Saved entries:
··········

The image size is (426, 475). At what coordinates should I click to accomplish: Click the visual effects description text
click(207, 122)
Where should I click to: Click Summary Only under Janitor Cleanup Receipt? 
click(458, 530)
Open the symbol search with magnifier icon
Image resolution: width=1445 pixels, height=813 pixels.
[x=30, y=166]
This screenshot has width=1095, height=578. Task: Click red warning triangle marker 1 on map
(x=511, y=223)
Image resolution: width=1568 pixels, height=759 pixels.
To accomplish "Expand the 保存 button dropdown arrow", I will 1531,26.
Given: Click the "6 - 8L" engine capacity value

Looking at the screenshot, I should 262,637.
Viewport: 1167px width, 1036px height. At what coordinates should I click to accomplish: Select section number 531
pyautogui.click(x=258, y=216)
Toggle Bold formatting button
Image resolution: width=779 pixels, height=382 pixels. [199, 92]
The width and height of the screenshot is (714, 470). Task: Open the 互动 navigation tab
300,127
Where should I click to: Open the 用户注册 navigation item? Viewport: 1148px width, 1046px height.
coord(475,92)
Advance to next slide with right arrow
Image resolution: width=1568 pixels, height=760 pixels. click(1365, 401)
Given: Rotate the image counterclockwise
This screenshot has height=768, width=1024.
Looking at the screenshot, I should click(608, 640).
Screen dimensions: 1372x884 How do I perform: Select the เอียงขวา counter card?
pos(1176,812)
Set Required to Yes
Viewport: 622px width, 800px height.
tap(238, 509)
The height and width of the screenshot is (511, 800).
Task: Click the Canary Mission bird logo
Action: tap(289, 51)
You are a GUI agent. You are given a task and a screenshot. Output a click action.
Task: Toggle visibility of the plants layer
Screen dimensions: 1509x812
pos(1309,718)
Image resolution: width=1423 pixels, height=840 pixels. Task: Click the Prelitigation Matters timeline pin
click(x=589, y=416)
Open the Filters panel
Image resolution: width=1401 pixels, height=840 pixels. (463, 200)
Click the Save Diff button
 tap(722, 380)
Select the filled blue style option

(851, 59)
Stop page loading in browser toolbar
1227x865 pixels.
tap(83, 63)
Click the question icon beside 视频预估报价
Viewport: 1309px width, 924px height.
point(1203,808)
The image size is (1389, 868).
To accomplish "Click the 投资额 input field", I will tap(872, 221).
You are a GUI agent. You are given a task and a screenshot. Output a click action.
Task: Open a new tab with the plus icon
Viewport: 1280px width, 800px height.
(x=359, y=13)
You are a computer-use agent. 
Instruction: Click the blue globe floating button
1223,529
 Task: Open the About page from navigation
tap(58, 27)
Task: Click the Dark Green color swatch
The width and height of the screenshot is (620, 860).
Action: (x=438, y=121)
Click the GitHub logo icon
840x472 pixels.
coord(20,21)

··········

→ Task statement: Each line above that carries the string "will" has to be returned.

→ Written response:
To accomplish "Expand the 保存 button dropdown arrow", I will 1531,26.
To accomplish "Click the 投资额 input field", I will tap(872, 221).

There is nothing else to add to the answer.